▶ _Assignment_: Send back the line that contains "Where should I click to: Click" and all lines following it through the end of the data below, exactly, omitting pictures.

▶ _Source records_:
------------------------------------------------

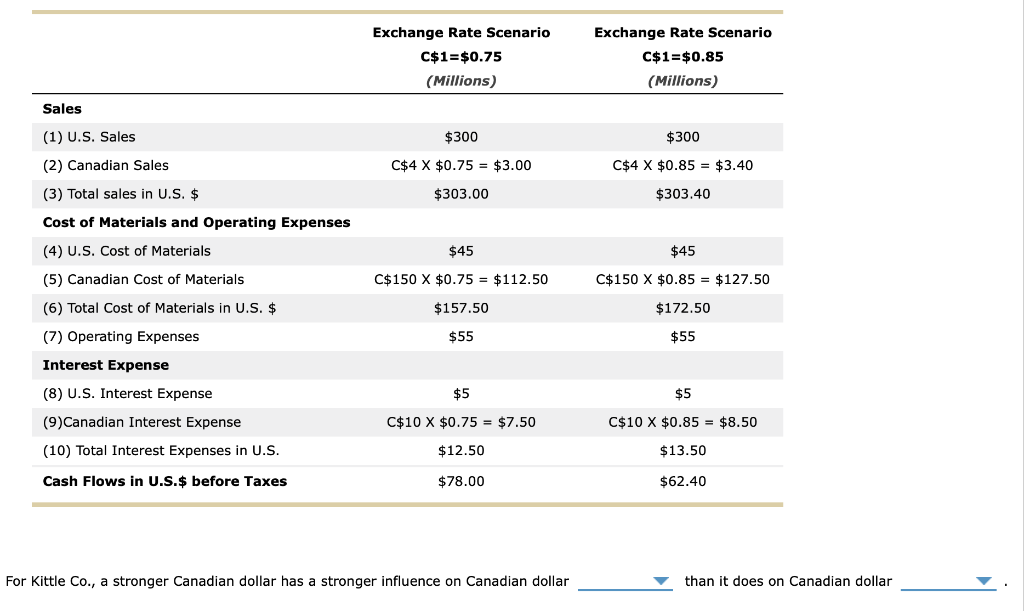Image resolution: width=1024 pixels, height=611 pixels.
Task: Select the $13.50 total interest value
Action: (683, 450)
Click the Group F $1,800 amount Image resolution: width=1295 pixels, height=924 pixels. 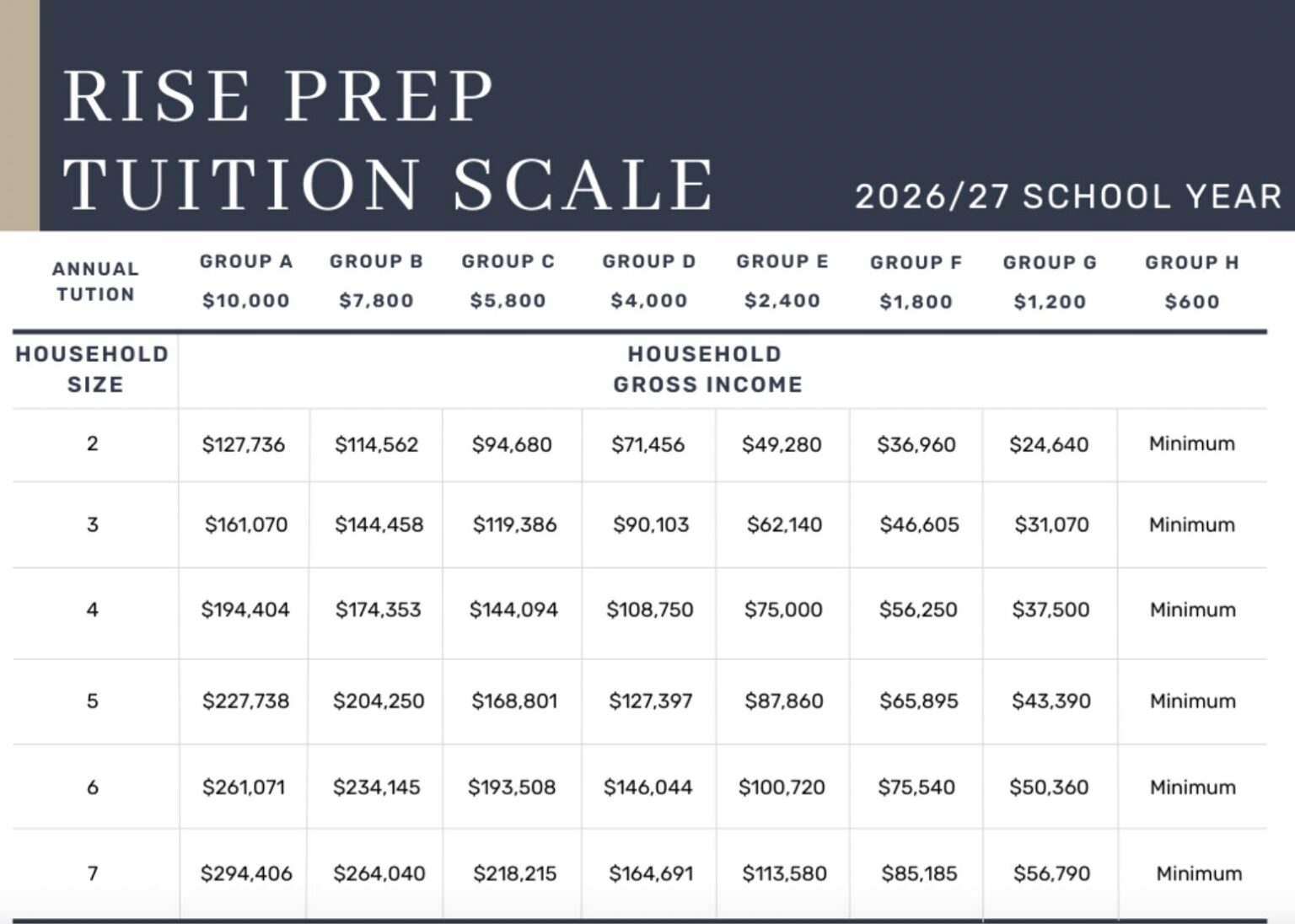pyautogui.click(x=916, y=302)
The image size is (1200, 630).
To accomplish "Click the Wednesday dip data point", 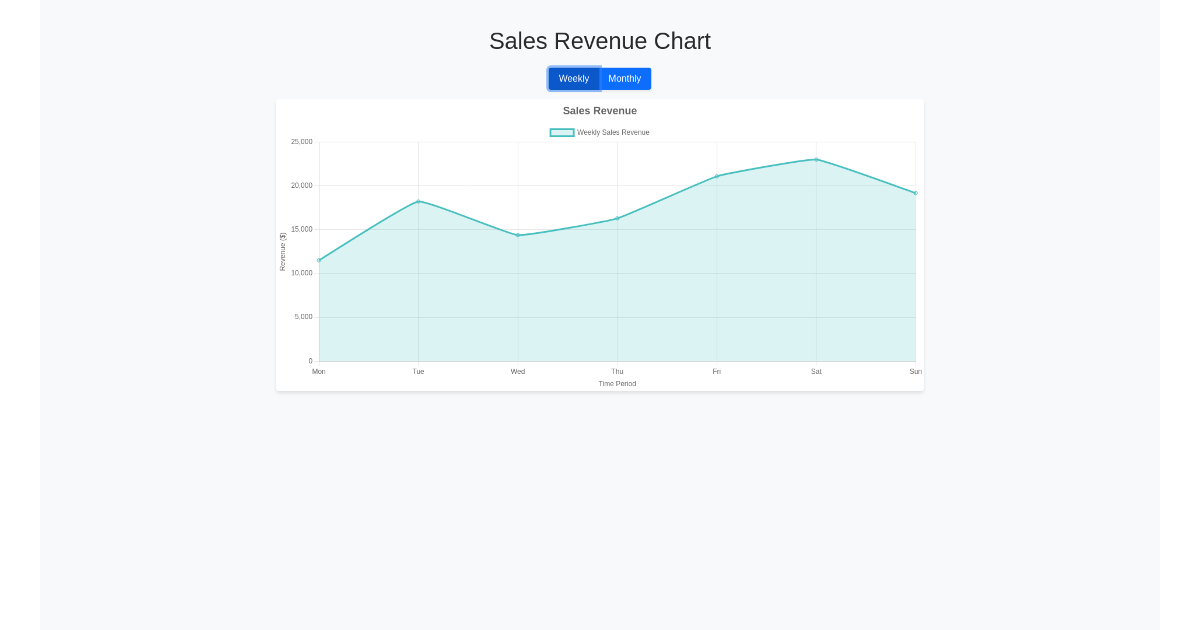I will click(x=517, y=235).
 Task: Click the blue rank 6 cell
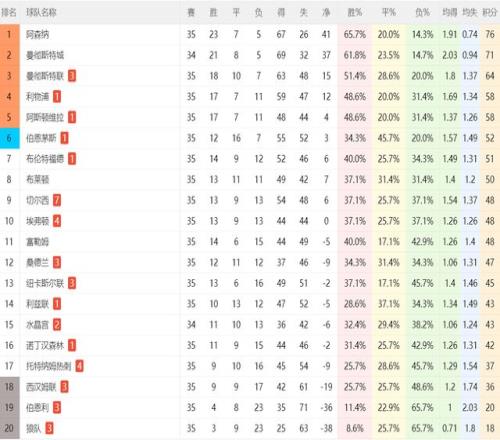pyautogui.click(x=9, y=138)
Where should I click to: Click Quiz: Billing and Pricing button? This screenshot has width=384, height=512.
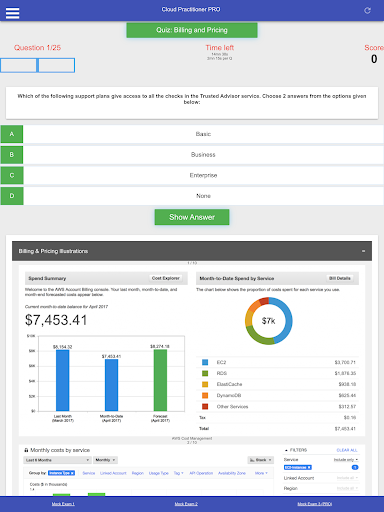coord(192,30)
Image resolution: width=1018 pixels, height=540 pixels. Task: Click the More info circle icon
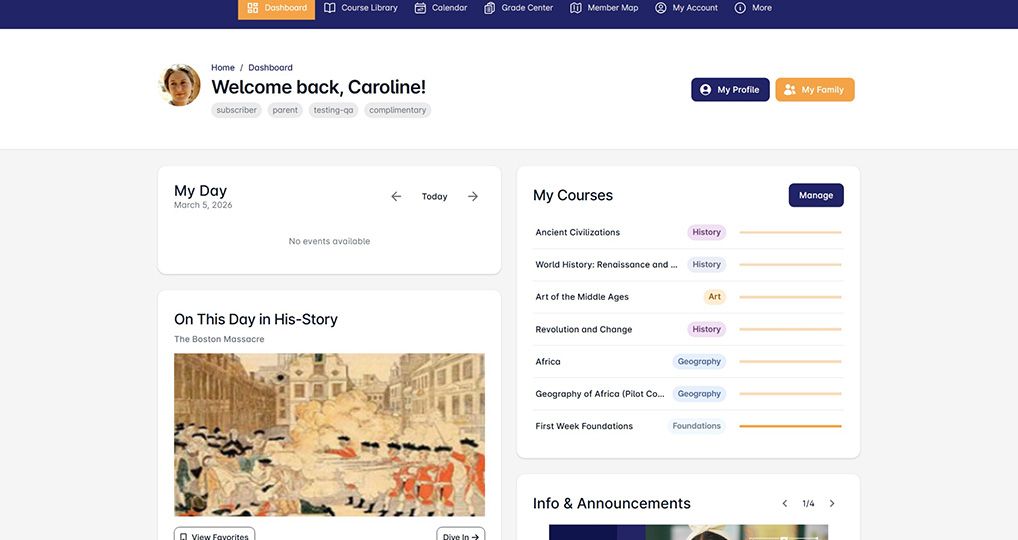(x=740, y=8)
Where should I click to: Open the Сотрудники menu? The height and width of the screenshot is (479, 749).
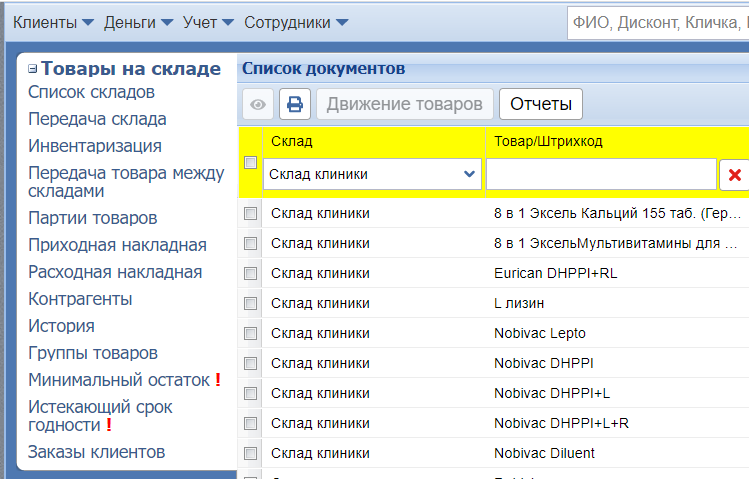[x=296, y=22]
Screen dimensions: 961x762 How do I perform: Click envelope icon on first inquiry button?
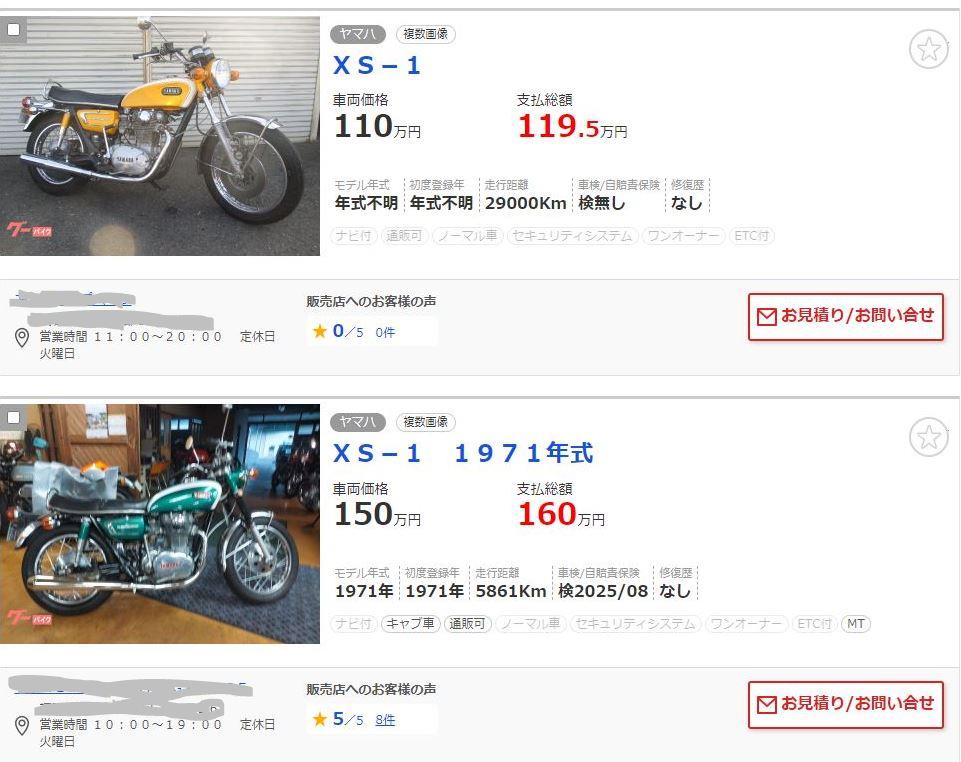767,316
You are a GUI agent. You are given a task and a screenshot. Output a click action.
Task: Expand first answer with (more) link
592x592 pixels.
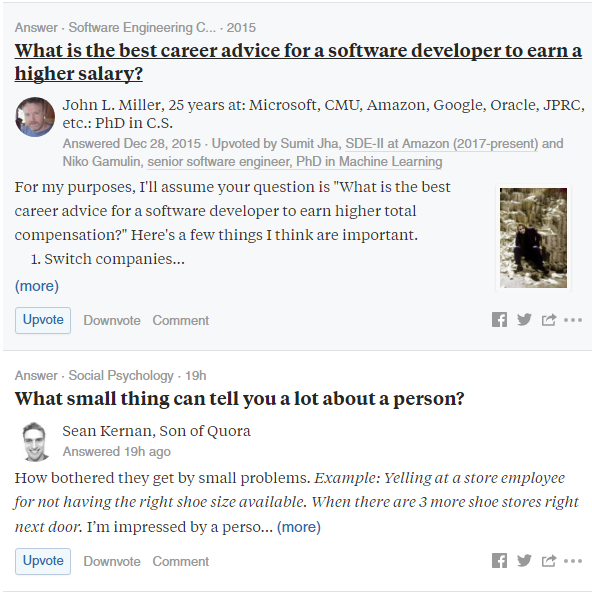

------------------------------------------------

▶ _Expected answer_:
Where should I click to: Click Quiz: Billing and Pricing button? This screenshot has width=384, height=512.
coord(192,30)
Image resolution: width=1018 pixels, height=540 pixels. Task: Click the More info circle icon
(x=740, y=8)
Where should I click to: Open the Сотрудники menu? The height and width of the screenshot is (479, 749).
[x=296, y=22]
Screen dimensions: 961x762 How do I perform: Click envelope icon on first inquiry button?
767,316
You are a GUI agent. You are given a task and a screenshot. Output a click action.
Task: Expand first answer with (more) link
592x592 pixels.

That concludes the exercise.